K: I watch people a lot – A LOT now when they are in learning teams and meetings.  I watch them look up from their screens and blurt out a thing that is part of what we are talking about.  They have heard something they know or something that has been bugging them or have the answer and need to share it.  When they are finished speaking, they return to their screens. I try to imagine going back to that or I think about how I listened to get the answer and add it to my repertoire and think phew!  I still miss juicy bits the minute I let my mind drift to what someone just said and I catch myself drawing conclusions – I have stopped listening. It happened last week when we were together. I listen and document, but start mulling it over and trying to figure it out and miss the best part.  I was so irritated with myself and had to sit back a relearn – I had to watch you think and make connections – you did this without even looking at people who were speaking across the room – sigh. I went to a classroom the following day and sat with a student who clearly did not want me to sit with them.  Their head was down. The teacher spoke to the student and the kind of engaged them with what was happening. I said nothing – they wrote something on their screen and I couldn’t see it. I asked them to share and read it out loud and wrote it down when they did. I looked at them as I read it and I watched his eyes.  He waited for me to draw the conclusion and I literally had to bite my lip. You do this everyday as a matter of human interaction and as who you are as a learner!!! I bite my lip. I am still learning.

A:  Crisis and urgency for that student.  The blank page, flashing cursor, what he should know and write down for you and for his teacher – is that a space of learning? What will you know about him?

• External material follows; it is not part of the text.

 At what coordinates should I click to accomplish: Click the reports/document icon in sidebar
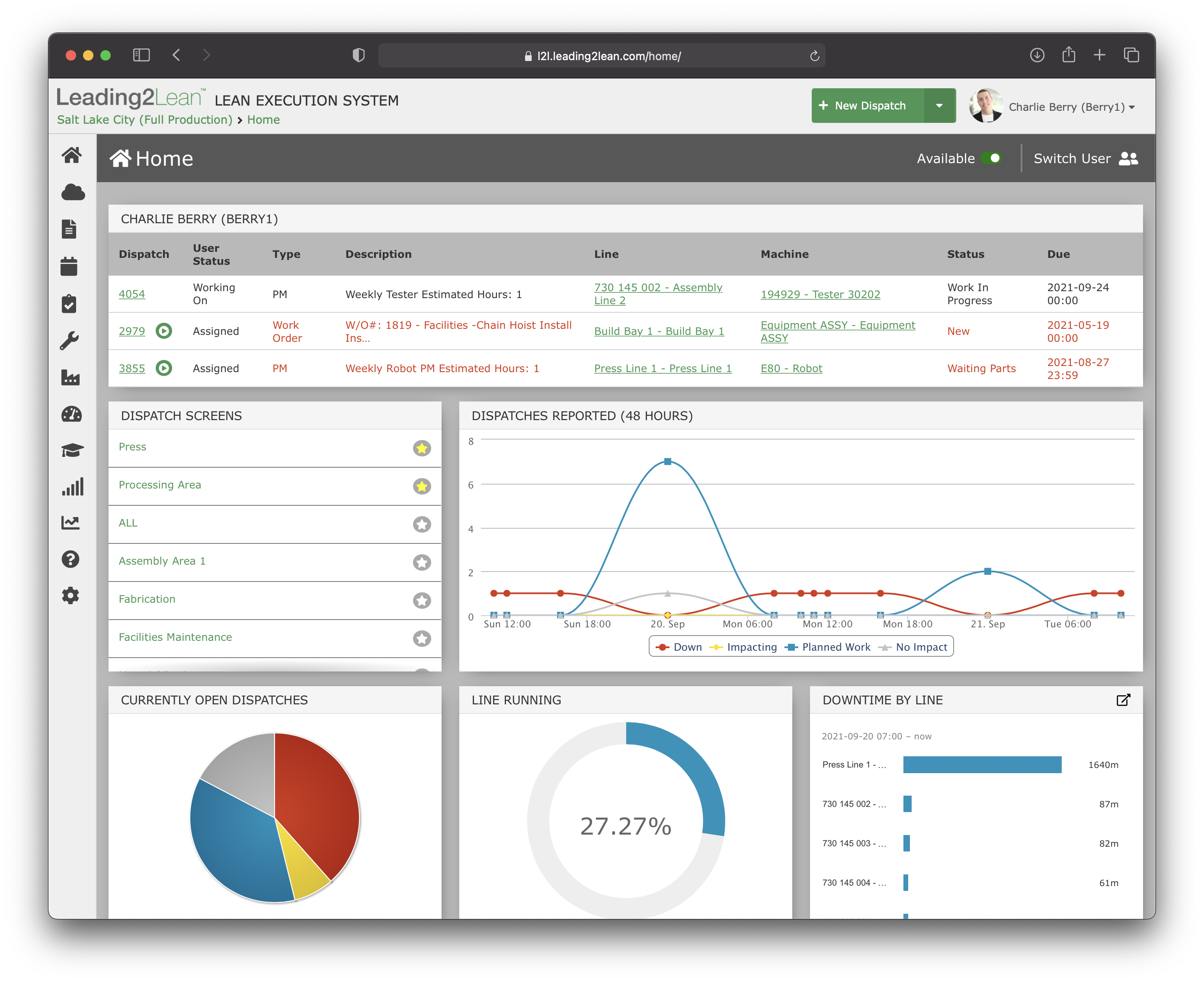pos(71,227)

K: I go back up to our first few lines this morning.  I used to worry – still do – about being all things to all people.  This student was clearly agitated and irritated I was beside him. I did not try to fix this with chit chat and smooth it over.  I read the words he wrote. I had some slides the teacher shared and I turned them towards him. He leaned in and touched my screen – a detail – I looked at him…he said it out loud, typed something on his screen, looked at me and immediately read it to me. I high-fived in my brain and we were off. He was a deep thinker. He had a SEA computer from student services, clearly a diagnosis that would impeded him socially and not let him him hide his irritation – BUT he kept spiralling back to citizens when he was discussing his theories – over and over – how and why the population was doing what they were doing and why – we had little evidence of this and he was relentless in his own theories and searching the internet – the provided slides were not enough.  He drew a conclusion – three actually, then sat back. His teacher came over and read the screen and looked at me wide eyed. As he was logging off I told him a story – we had no screens between us – he listened without moving his body and at the end of the story asked HOW I knew this story and I told I him I had read it in a magazine at the dentist. He nodded and got up and walked out of the class. I knew a little of his why and his how but I only was able to figure him out a little because my mouth was closed and my ears and heart WIDE open. He was not easy but it changed me again.  

A:  It changed him.  He let you see, without nonsense.  I think there’s something to be said about moving toward crisis and then holding yourself there.  You have to hold yourself in that space before it becomes heightened and ugly. It’s like the love/hate of creating art.  You have to argue with yourself about it – talk yourself out of the parking lot – it is just part of the process.

K: There is that moment of nothing – I actually have no idea what to do here. NOTHING.  I could have moved on to another student because a 15 year old with their head down says no thank you and is hard and tiresome.  Holding myself in the situation is not about filling it with blabber, or feedback or encouragement from someone he did not know. It was about silence and listening and waiting for the space – I am not a great waiter…you know this.  But I was dying to hear what he thought …I knew a little of this student from our learning team – he was a tough cookie. He didn’t need something from me – he needed me and my ears. That is a very tough place for an educator 🙂

A:  I was talking about him. LOL

K: LOL – of course you were…He wanted to push back – if he had known me better he would have.  Hard – he is comfortable alone in his thinking – it’s difficult to capture. He gave me some stranger honeymoon because he was unsure.  The heightened and ugly were on the table for about 10 minutes. He stared straight ahead. The quiet and the lack of repeated expectations caught him off guard…at the time he is in this crisis of unsure I am right there with him – we are learning in public and sitting in a room of people… neither of us is loving this feeling but I am not sure why we are compelled to continue when something feels like this?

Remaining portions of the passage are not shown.